TASKS TO COMPLETE >>
a. Answer these questions from the text on breaking RSA-4096 with quantum computers:
(i) When was below-threshold quantum error correction first achieved publicly, and by what?
(ii) How far short of what cryptographic factoring demands are the best logical-qubit demonstrations?
(iii) Which three conferences does the text name?
b. Retype the part of the text on breaking RSA-4096 starting with "Long-lived logical qubits" and going on through "cryptographic factoring demands.".
c. Continue the text on breaking RSA-4096 with quantum computers from where it stops.

DOCUMENT PASSAGE >>
The scientific prerequisite chain hasn’t been completed – even in public

Breaking RSA-4096 isn’t a single breakthrough. It requires successfully completing a long chain of scientific and engineering milestones, each of which is individually a major achievement – and which I track systematically in my CRQC Quantum Capability Framework across nine interdependent capabilities. In sequence, you would need to demonstrate:

Below-threshold quantum error correction (Capability B.3 in my framework) – the ability to add more physical qubits and actually reduce logical error rates, rather than just adding more noise. This was achieved publicly for the first time in December 2024 by Google Willow. If someone claims they’ve been breaking RSA since 2017 (as they do), they’re claiming they had the basic capability (not at cracking scale) seven years before the rest of the world’s best labs.

Long-lived logical qubits capable of millions of operations (what the framework calls Logical Operations Budget) – not just error correction that works for a few cycles, but sustained, reliable logical qubit operation over the billions of gate operations required by Shor’s algorithm. Nobody has publicly demonstrated this. The best demonstrations involve logical qubits surviving a few hundred cycles – roughly six to seven orders of magnitude short of what cryptographic factoring demands.

High-fidelity logical gates between logical qubits at scale (Capability C.1) – not just storing quantum information reliably, but performing precise computations on it while maintaining error correction. Current demonstrations involve a handful of logical qubits performing simple operations. Shor’s algorithm needs thousands of logical qubits performing billions of coordinated operations.

Continuous fault-tolerant operation for hours to weeks (what the framework calls Quantum Operations Throughput) – the classical control system must decode and correct errors across 109 to 1011 error correction cycles, in real time, without interruption. The real-time classical decoding alone – processing millions of syndrome measurements per second and feeding corrections back before the next cycle begins – is an engineering challenge that pushes against the limits of current FPGA and ASIC technology.

Magic state distillation at industrial scale (Capability C.2) – Shor’s algorithm relies heavily on T gates (or equivalently, Toffoli gates), which cannot be performed directly in most error correction codes. Instead, they require a process called magic state distillation, which consumes enormous numbers of physical qubits to produce high-fidelity “magic states.” In the Gidney-Ekerå framework, the magic state factories are the dominant consumer of physical qubits. Getting this process to work reliably and at the throughput required – billions of Toffoli gates worth – has never been demonstrated at any scale.

The idea that any entity has secretly accomplished all of these milestones – while the open scientific community is still celebrating its first below-threshold error correction result – requires believing in a technology gap measured not in years but in decades.

The talent pool is small, visible, and actively surveilled

The global community of researchers with the expertise to design, build, and operate a fault-tolerant quantum computer is remarkably small – perhaps a few thousand people worldwide, concentrated at a handful of institutions and companies. These people know each other. They attend the same conferences (QIP, APS March Meeting, IEEE Quantum Week). They publish in the same journals. They review each other’s papers. They move between Google, IBM, Microsoft, Quantinuum, and university labs, and their career movements are tracked by the community in real time.

DATA SEGMENT >>
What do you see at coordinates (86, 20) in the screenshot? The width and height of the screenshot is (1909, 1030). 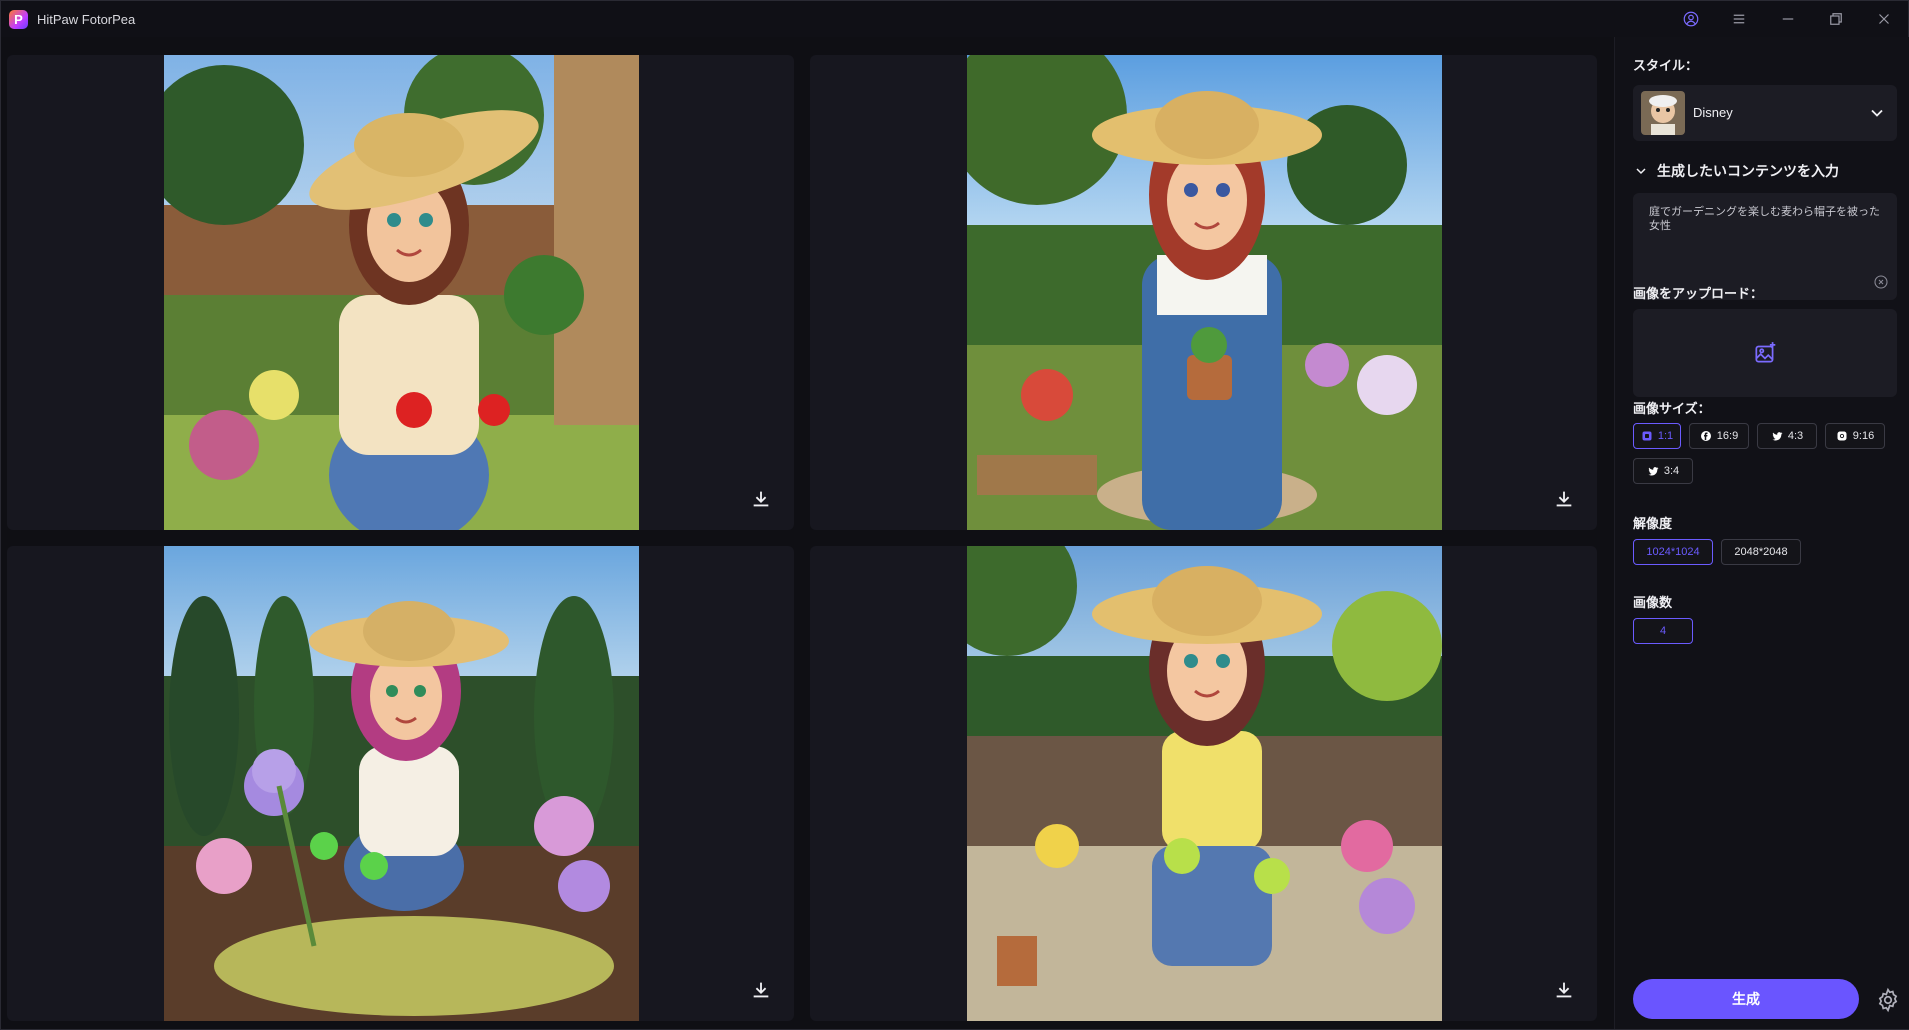 I see `app-title: HitPaw FotorPea` at bounding box center [86, 20].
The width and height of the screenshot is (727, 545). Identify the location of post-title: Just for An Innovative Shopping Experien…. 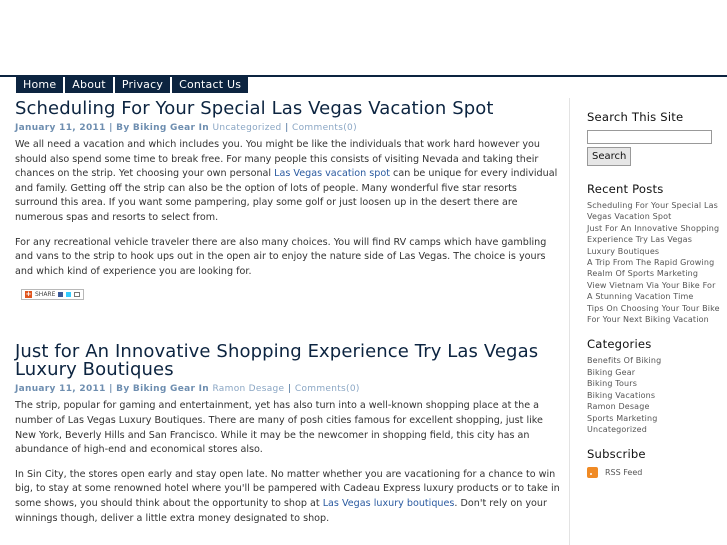
(288, 361).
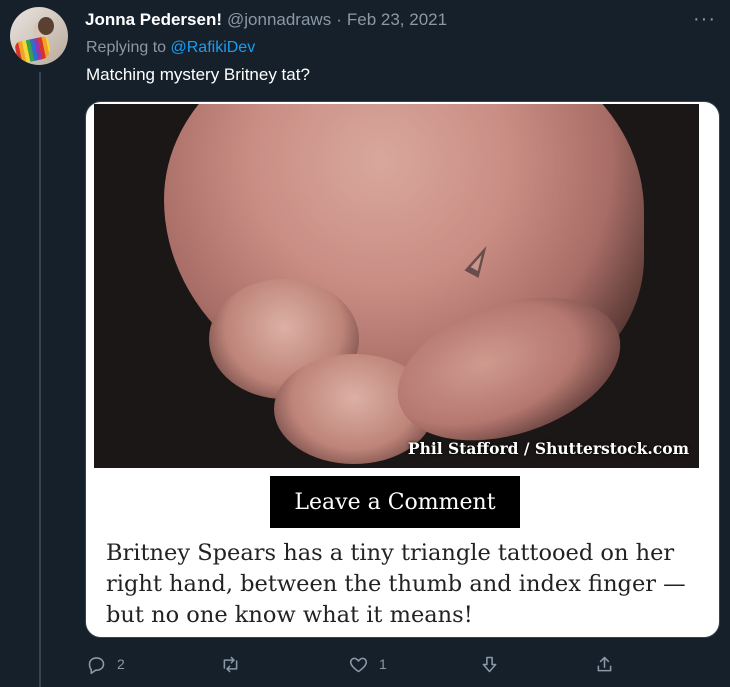  I want to click on share-icon, so click(604, 664).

TASK RESPONSES >>
a.
(i) December 2024, by Google Willow.
(ii) Roughly six to seven orders of magnitude.
(iii) QIP, APS March Meeting, and IEEE Quantum Week.

b.
Long-lived logical qubits capable of millions of operations (what the framework calls Logical Operations Budget) – not just error correction that works for a few cycles, but sustained, reliable logical qubit operation over the billions of gate operations required by Shor’s algorithm. Nobody has publicly demonstrated this. The best demonstrations involve logical qubits surviving a few hundred cycles – roughly six to seven orders of magnitude short of what cryptographic factoring demands.

c.
If a government or private entity recruited a team capable of building a cryptographically relevant quantum computer, that team’s absence from the public research community would be noticed immediately – just as it would be noticed if all the world’s top nuclear physicists suddenly stopped publishing and disappeared from conferences. When Scott Aaronson discussed NSA quantum computing capabilities based on the Snowden leaks, he pointed out precisely this: we know who the best experimentalists are, and they haven’t been hoovered up into a classified program. Their publication records are continuous and public. They’re still at Google, still at IBM, still at MIT, and they’re still working on the same problems they were working on last year.

And it’s not just the academic community that’s watching. Intelligence agencies from multiple nations are actively tracking quantum computing talent and progress – because they understand exactly what a cryptographically relevant quantum computer would mean for national security. I know this from personal experience. As I’ve written about on PostQuantum.com, I’ve been personally surveilled by foreign intelligence services interested in quantum technology developments – and I don’t even know how to build a quantum computer. I’m a CISO and analyst who writes about quantum security. If intelligence agencies are tracking commentators in this space, you can be absolutely certain they are tracking every significant researcher, every major procurement order, every unusual hiring pattern, and every lab producing results anywhere near the frontier. The idea that someone built a million-qubit machine without any intelligence agency noticing is, frankly, laughable.

The Manhattan Project analogy actually disproves the vendor story

Vendors sometimes invoke the Manhattan Project to suggest that large-scale scientific secrets can be kept. They’re right that it was kept from the general public for a time. But the analogy catastrophically backfires on closer inspection.

First: the Manhattan Project was not secret from adversaries. The Soviet Union knew about it almost from inception. Klaus Fuchs, a senior physicist at Los Alamos, passed complete bomb designs to Soviet intelligence throughout the war. Theodore Hall independently provided additional information. The Rosenberg network operated for years. The Soviets detonated their own bomb in 1949, just four years after Hiroshima, largely because of this espionage. The most heavily guarded secret in human history, backed by wartime censorship and military compartmentalization, leaked comprehensively to the one adversary it was designed to be kept from.

Second: the Manhattan Project employed approximately 125,000–130,000 workers and cost roughly $2.2 billion in 1940s dollars (about $30 billion today). It required purpose-built cities (Oak Ridge, Hanford, Los Alamos), dedicated industrial facilities, and the diversion of a meaningful fraction of the nation’s electrical power. It was, in every sense, a civilization-scale effort – and it left signatures everywhere, despite the most extreme secrecy apparatus ever constructed.

Third, and this is the point that directly kills the vendor story, the Manhattan Project never had a sales funnel. It was characterized by disciplined silence, institutional control, and an absolute prohibition on commercial exploitation. The moment someone says “we have a secret capability, and by the way, here’s our product catalog,” they’ve departed from every historical precedent for how actual classified capabilities are handled. Real secrecy looks like Bletchley Park, where the ULTRA secret was kept for decades – through silence, not through winks and sales calls.

Governments are behaving as if RSA is not broken

Perhaps the most telling evidence is the behavior of the organizations that would know, or would be most desperate to know, if RSA had been broken.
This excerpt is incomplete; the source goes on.